Department of Neurological Surgery, Wayne State University, Detroit, Michigan, USA.
World Neurosurg. 2018 Sep;117:433-438. doi: 10.1016/j.wneu.2018.06.177. Epub 2018 Jun 30.
Excision of coil mass during clipping of recurrent or residual aneurysms after prior endovascular coiling is challenging. We evaluated the use of the carbon dioxide laser for safe and effective removal of coils during aneurysm surgery. Two cases are presented.
The first patient was a 56-year-old man with a previously coiled ruptured anterior communicating artery aneurysm. Angiography at 3-year follow-up showed recurrent aneurysm, which could not be coiled again owing to technical reasons. An aneurysm clip could not be safely applied owing to the weight of the coil mass compromising the parent vessel lumen. Laser-assisted coil mass resection was performed before permanent clip application. Intraoperative cerebral angiography showed complete obliteration of the aneurysm. The second patient was a 69-year-old woman with a previously coiled unruptured middle cerebral artery aneurysm. Angiography at 2-year follow-up showed recurrence of the aneurysm, which could not be coiled again owing to technical reasons. Laser-assisted coil mass resection was performed before the aneurysm was safely clipped. Intraoperative angiography showed complete obliteration of the aneurysm. No complications occurred using the carbon dioxide laser.
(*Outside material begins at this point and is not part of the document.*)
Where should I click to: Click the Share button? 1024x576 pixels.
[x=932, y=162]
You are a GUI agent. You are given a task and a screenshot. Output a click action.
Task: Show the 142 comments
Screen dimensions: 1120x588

At 1-year follow-up, both patients were asymptomatic with no evidence of aneurysmal recurrence.
Excision of coil mass is required while treating recurrent and/or residual intracranial aneurysms that were previously treated by endovascular technique. The use of carbon dioxide laser assistance while retrieving these coils is safe and effective.
在先前血管内栓塞治疗后复发性或残留性动脉瘤夹闭术中切除线圈团块具有挑战性。我们评估了二氧化碳激光在动脉瘤手术中安全有效地去除线圈的应用。现报告两例病例。
首例患者为一名56岁男性,患有先前已栓塞的破裂前交通动脉瘤。3年随访血管造影显示动脉瘤复发,因技术原因无法再次栓塞。由于线圈团块的重量影响了母血管腔,无法安全应用动脉瘤夹。在永久夹闭之前进行了激光辅助线圈团块切除术。术中脑血管造影显示动脉瘤完全闭塞。第二例患者为一名69岁女性,患有先前已栓塞的未破裂大脑中动脉瘤。2年随访血管造影显示动脉瘤复发,因技术原因无法再次栓塞。在安全夹闭动脉瘤之前进行了激光辅助线圈团块切除术。术中血管造影显示动脉瘤完全闭塞。使用二氧化碳激光未发生并发症。1年随访时,两名患者均无症状,无动脉瘤复发迹象。
在治疗先前采用血管内技术治疗的复发性和/或残留性颅内动脉瘤时,需要切除线圈团块。在取出这些线圈时使用二氧化碳激光辅助是安全有效的。